Strings

length(s)

The number of characters in string s.

sizeof(s::String)

The number of bytes in string s.

*(s, t)

Concatenate strings. The * operator is an alias to this function.

julia> "Hello " * "world"
"Hello world"
^(s, n)

Repeat n times the string s. The ^ operator is an alias to this function.

julia> "Test "^3
"Test Test Test "
string(xs...)

Create a string from any values using the print function.

repr(x)

Create a string from any value using the showall function.

bytestring(::Ptr{Uint8}[, length])

Create a string from the address of a C (0-terminated) string encoded in ASCII or UTF-8. A copy is made; the ptr can be safely freed. If length is specified, the string does not have to be 0-terminated.

bytestring(s)

Convert a string to a contiguous byte array representation appropriate for passing it to C functions. The string will be encoded as either ASCII or UTF-8.

ascii(::Array{Uint8, 1})

Create an ASCII string from a byte array.

ascii(s)

Convert a string to a contiguous ASCII string (all characters must be valid ASCII characters).

utf8(::Array{Uint8, 1})

Create a UTF-8 string from a byte array.

utf8(s)

Convert a string to a contiguous UTF-8 string (all characters must be valid UTF-8 characters).

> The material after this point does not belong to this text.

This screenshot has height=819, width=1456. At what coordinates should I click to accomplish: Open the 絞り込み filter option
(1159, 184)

normalize_string(s, normalform::Symbol)

Normalize the string s according to one of the four “normal forms” of the Unicode standard: normalform can be :NFC, :NFD, :NFKC, or :NFKD. Normal forms C (canonical composition) and D (canonical decomposition) convert different visually identical representations of the same abstract string into a single canonical form, with form C being more compact. Normal forms KC and KD additionally canonicalize “compatibility equivalents”: they convert characters that are abstractly similar but visually distinct into a single canonical choice (e.g. they expand ligatures into the individual characters), with form KC being more compact.

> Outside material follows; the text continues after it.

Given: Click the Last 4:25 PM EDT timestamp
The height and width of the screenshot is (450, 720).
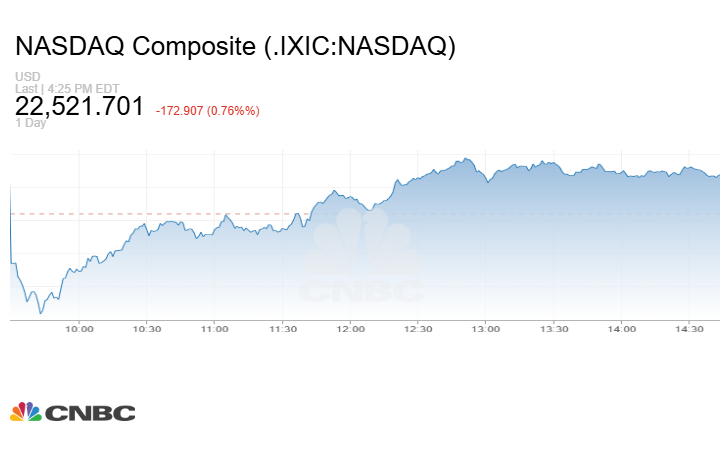Looking at the screenshot, I should tap(68, 89).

Alternatively, finer control and additional transformations may be be obtained by calling normalize_string(s; keywords...), where any number of the following boolean keywords options (which all default to false except for compose) are specified:

  • compose=false: do not perform canonical composition
  • decompose=true: do canonical decomposition instead of canonical composition (compose=true is ignored if present)
  • compat=true: compatibility equivalents are canonicalized
  • casefold=true: perform Unicode case folding, e.g. for case-insensitive string comparison
  • newline2lf=true, newline2ls=true, or newline2ps=true: convert various newline sequences (LF, CRLF, CR, NEL) into a linefeed (LF), line-separation (LS), or paragraph-separation (PS) character, respectively
  • stripmark=true: strip diacritical marks (e.g. accents)
  • stripignore=true: strip Unicode’s “default ignorable” characters (e.g. the soft hyphen or the left-to-right marker)
  • stripcc=true: strip control characters; horizontal tabs and form feeds are converted to spaces; newlines are also converted to spaces unless a newline-conversion flag was specified
  • rejectna=true: throw an error if unassigned code points are found
  • stable=true: enforce Unicode Versioning Stability

For example, NFKC corresponds to the options compose=true, compat=true, stable=true.

is_valid_ascii(s) → Bool

Returns true if the string or byte vector is valid ASCII, false otherwise.

is_valid_utf8(s) → Bool

Returns true if the string or byte vector is valid UTF-8, false otherwise.

is_valid_char(c) → Bool

Returns true if the given char or integer is a valid Unicode code point.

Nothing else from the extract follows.